North was recommitted for the parole violation and charged with violating Sec. 290. He testified that he had moved “back and forth” between Redwood City and San Mateo before he was arrested by the parole officer, and that he was in a “Catch-22 situation” because as soon as he showed up to register, he would either be charged with not having registered the previous day or days or with violating parole.
Parilli, writing for the Court of Appeal, acknowledged that the tracking of transient sex offenders is an important governmental interest. But the standards employed by the Legislature must take account of the “practical difficulties” presented, she said.
The jurist rejected the prosecution contention that the term “location” can reasonably be interpreted as referring to the general area in which the offender intends to spend the night.

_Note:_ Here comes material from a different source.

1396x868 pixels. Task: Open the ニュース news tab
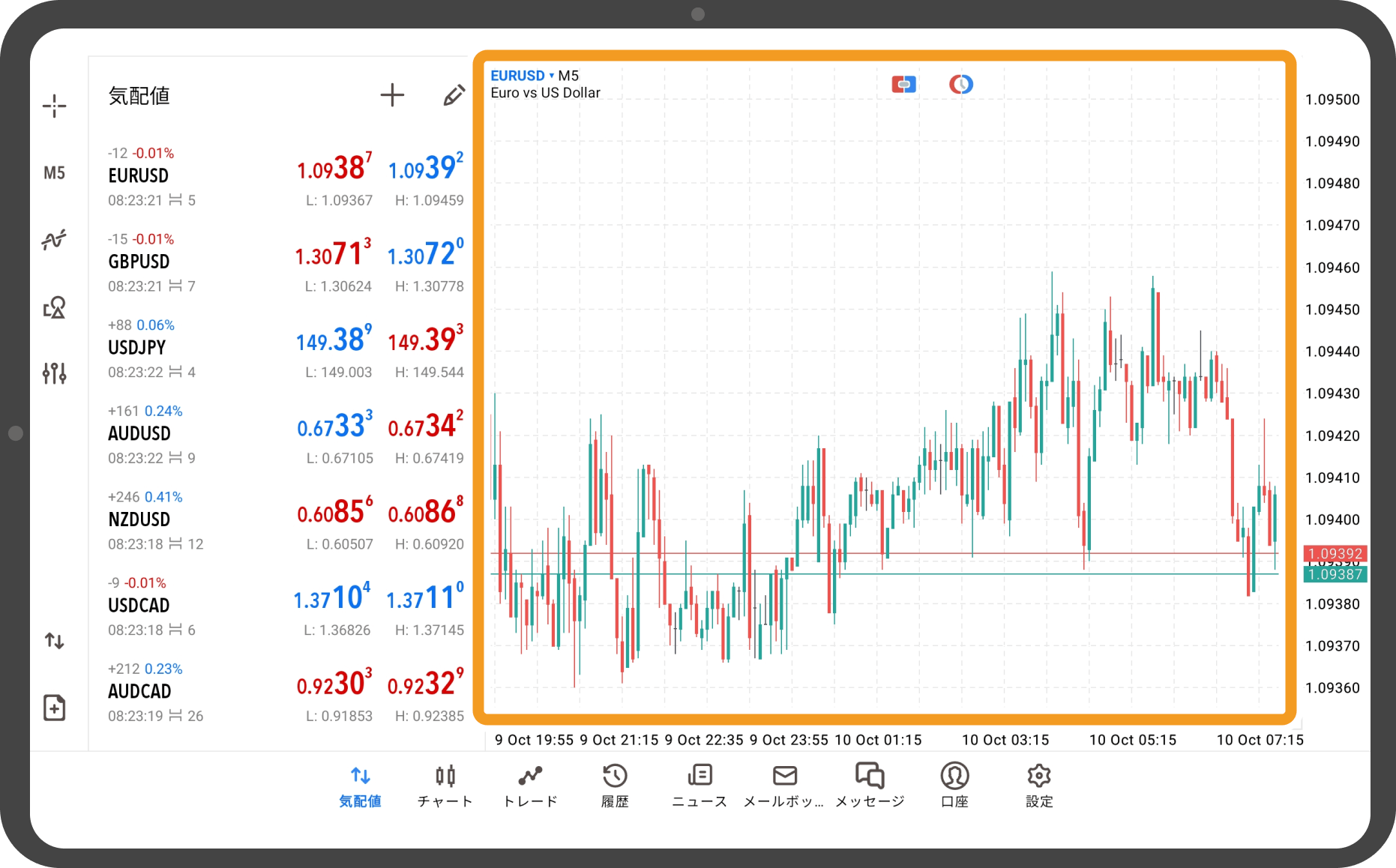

That interpretation “fails to grapple with the difficult element of time,” the justice said.
Given the statutory language, Parilli wrote, the court can do no better than to require an offender to register in each place that he spends five consecutive working days, since the law is specific in requiring that every offender, transient or not, register within five days of moving into a jurisdiction.
That rule is flawed, the justice acknowledged, in that it allows an offender to evade the new-registration requirement by moving every four working days, although such offenders would still have to update their previous information every 60 days under the provision the court upheld.
A more satisfactory solution, she said, would have to come from the Legislature.
The case is People v. North, A097247.